A Florida federal judge on Wednesday cut loose retailers and pharmacies from multidistrict litigation over the heartburn medication Zantac, ruling that consumers’ claims that the companies’ negligence played a part in a carcinogen forming in the drug were implausibly claimed.
U.S. District Judge Robin L. Rosenberg dismissed from Albertsons Cos. Inc., Walgreen Co., and a slew of other companies, freeing them from claims stemming from the cancer-causing chemical nitrosodimethylamine, or NDMA, that formed in Zantac and its generic equivalent ranitidine.
Judge Rosenberg agreed with retailers and pharmacies that they were the wrong targets for the claims stemming from a carcinogen found in Zantac.

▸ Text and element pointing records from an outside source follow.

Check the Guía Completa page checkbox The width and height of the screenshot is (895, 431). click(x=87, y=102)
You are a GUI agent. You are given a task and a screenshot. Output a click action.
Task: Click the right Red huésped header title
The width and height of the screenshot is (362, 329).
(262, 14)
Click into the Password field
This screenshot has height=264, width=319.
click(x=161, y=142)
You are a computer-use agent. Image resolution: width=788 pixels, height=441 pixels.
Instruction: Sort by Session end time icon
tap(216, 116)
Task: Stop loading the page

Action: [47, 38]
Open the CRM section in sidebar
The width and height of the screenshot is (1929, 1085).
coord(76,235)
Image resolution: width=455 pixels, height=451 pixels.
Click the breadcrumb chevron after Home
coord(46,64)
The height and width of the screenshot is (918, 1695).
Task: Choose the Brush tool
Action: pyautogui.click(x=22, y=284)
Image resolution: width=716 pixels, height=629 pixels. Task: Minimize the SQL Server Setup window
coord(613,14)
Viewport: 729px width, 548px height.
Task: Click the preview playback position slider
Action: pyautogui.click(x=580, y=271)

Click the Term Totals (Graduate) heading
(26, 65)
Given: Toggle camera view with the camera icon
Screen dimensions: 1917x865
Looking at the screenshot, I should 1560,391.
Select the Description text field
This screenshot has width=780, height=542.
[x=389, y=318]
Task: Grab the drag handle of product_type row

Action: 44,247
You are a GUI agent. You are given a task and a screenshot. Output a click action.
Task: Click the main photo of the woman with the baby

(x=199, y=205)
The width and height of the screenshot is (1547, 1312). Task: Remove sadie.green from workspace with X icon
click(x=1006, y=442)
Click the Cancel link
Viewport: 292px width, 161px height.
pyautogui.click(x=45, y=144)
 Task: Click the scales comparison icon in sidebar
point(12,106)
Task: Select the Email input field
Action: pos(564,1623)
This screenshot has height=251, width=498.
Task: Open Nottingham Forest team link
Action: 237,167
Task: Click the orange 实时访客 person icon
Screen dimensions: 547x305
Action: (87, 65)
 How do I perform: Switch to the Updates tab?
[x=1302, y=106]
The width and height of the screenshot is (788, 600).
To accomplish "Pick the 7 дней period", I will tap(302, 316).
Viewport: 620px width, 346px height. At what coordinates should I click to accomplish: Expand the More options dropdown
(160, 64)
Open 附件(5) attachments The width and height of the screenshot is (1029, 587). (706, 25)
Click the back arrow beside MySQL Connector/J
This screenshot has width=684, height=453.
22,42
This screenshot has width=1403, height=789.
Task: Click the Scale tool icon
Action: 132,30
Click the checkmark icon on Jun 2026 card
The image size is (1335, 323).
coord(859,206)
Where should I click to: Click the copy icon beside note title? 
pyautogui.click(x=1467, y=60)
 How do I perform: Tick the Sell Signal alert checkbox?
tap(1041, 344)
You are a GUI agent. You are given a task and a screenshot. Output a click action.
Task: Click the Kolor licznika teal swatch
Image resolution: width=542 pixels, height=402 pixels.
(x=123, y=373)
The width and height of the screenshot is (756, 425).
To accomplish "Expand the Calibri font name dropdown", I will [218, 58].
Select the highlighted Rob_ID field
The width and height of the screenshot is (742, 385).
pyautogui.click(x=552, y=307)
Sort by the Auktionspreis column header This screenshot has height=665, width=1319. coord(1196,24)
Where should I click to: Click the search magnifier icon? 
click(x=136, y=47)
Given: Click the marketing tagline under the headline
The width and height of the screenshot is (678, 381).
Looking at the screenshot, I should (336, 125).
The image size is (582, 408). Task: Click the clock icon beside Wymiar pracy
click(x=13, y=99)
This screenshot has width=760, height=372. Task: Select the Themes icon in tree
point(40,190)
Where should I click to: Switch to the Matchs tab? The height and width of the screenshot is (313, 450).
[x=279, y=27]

Rosenberg is the judge in a number of MDL suits that accused Sanofi SA, Pfizer Inc., Boehringer Ingelheim Pharmaceuticals Inc. and GlaxoSmithKline PLC — as well as generic-drug makers, retailers, distributors and active pharmaceutical ingredient makers — of false advertising, failure to warn and other claims associated with the alleged discovery of NDMA in the medication.
The dispute goes back to September 2019, when the U.S. Food and Drug Administration issued a warning that trace amounts of NDMA were found in Zantac and similar generic drugs. Then, in April 2020, the agency pulled all prescription and over-the-counter ranitidine drugs from the market over concerns that the drugs, when stored at temperatures higher than room temperature, could result in exposure to unacceptable levels of the carcinogen.
The FDA has set an allowable daily limit of 96 nanograms of NDMA, but researchers have found more than 3 million nanograms in a dose of Zantac.